Sequence and Gene Expression Analysis of DNA Methyltransferase in Castor Bean(Ricinus communis L.)

植物DNA甲基化是与调控基因表达、保护基因组免受逆境胁迫等相关的表观遗传现象,其中关键酶DNA甲基转移酶催化DNA序列维持甲基化和从头甲基化。本研究基于蓖麻全基因组、利用生物信息学分析方法、结合转录组数据和RT-PCR半定量表达分析,鉴别出蓖麻DNA甲基转移酶氨基酸序列的结构特征、系统发生和表达形式。结果如下:通过同源序列BLAST从蓖麻基因组数据库中获得8个DNA甲基转移酶基因;系统进化分析将8个蛋白分为4个亚家族:2个MET同源蛋白、2个CMT同源蛋白、3个DRM同源蛋白和1个DNMT2同源蛋白,进一步发现DNA甲基转移酶在系统进化上较为保守,分化发生在单双子叶植物分化之后;亚细胞定位分析发现8个DNA甲基转移酶都定位在细胞核中;蛋白结构域比对结果显示8个蛋白的C端催化结构域都有6个保守motif参与甲基化修饰催化功能,表明蛋白具有基本的催化甲基化功能,而N端调节功能域的差异将蛋白分为四类,其中Rc DNMT2缺少N端调节结构域;结合转录组数据和RT-PCR半定量表达分析发现蓖麻DNA甲基转移酶基因(除Rc DRM2外)在发育胚乳中相对其他检测组织高表达,推测是该时期的胚乳低甲基化诱导甲基化基因高表达。该结果有助于全面了解蓖麻DNA甲基转移酶特征及为从表观遗传深入开展蓖麻品种改良具有重要理论指导作用。

DNA methylation, which can protect plant genome from adversity stress and regulate gene expression, is one of epigenetic modification. DNA methyltransferase is key enzyme for maintaining DNA methylation and de novo methylation. In this research, 8 putative genes encoding DNA methyltransferase were identified and characterized from castor bean （Ricinus communis） genome. These genes have been classified into MET, CMT, DRM and DNMT2 subfamilies based on phylogenetic relationship and domain organization, and their structures, conserved domains, and subcellular locations were also characterized. In addition, the gene expression was inspected through the high-throughput transcriptional sequencing data and RT-PCR methods. Results showed these proteins encoded by 8 genes were located at nucleus, and catalytic C-terminal domain with 6 conserved motifs have common methylation function, while the N-terminal domain of these proteins showed diverse structural features between different subfamilies, meanwhile, the lacking N-terminal domain presented in the RcDNMT2. Phylogenetically, the MET, CMT, DRM and DNMT2 were conservative and differentiated after mono- and dicot-cotyledon.
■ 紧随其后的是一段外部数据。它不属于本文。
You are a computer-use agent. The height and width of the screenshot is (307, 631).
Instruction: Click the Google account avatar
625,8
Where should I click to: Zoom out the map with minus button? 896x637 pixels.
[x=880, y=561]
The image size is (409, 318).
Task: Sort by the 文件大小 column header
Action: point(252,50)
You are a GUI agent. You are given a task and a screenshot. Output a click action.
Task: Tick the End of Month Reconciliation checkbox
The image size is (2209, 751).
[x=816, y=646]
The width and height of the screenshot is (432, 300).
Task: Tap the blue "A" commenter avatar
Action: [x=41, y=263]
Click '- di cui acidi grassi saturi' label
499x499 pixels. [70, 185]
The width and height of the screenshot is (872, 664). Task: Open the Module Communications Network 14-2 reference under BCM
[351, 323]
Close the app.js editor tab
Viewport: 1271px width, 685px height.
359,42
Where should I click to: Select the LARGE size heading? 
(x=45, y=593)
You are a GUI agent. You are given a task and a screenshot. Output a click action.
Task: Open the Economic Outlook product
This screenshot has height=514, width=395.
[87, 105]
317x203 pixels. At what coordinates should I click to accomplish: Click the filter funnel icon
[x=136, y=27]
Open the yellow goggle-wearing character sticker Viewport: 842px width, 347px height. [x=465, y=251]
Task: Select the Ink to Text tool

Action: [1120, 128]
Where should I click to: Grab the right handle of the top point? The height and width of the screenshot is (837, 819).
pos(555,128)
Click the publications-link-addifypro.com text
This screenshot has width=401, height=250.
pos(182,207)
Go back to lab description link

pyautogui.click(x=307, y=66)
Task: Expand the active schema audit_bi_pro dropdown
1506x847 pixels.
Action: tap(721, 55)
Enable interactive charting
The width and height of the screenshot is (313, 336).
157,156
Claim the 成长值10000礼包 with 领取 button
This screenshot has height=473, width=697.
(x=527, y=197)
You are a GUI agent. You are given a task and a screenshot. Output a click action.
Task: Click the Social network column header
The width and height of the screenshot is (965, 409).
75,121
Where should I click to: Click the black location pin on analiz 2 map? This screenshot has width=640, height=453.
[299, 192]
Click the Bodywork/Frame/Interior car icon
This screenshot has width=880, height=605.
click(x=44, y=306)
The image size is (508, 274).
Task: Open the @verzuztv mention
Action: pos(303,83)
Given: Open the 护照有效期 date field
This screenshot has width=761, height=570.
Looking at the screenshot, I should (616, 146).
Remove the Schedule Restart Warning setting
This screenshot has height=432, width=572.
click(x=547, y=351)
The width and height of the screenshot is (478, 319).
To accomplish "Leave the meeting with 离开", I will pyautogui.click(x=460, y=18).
The expression level of all genes in developing endosperm was higher than other detective tissues except RcDRM2, and hypothesized that endosperm hypomethylation can induce the high expression of these DNA methyltransferase genes during this period. These results contribute to understanding castor bean DNA methyltransferase comprehensively and provide a guidline for epigenetics breeding.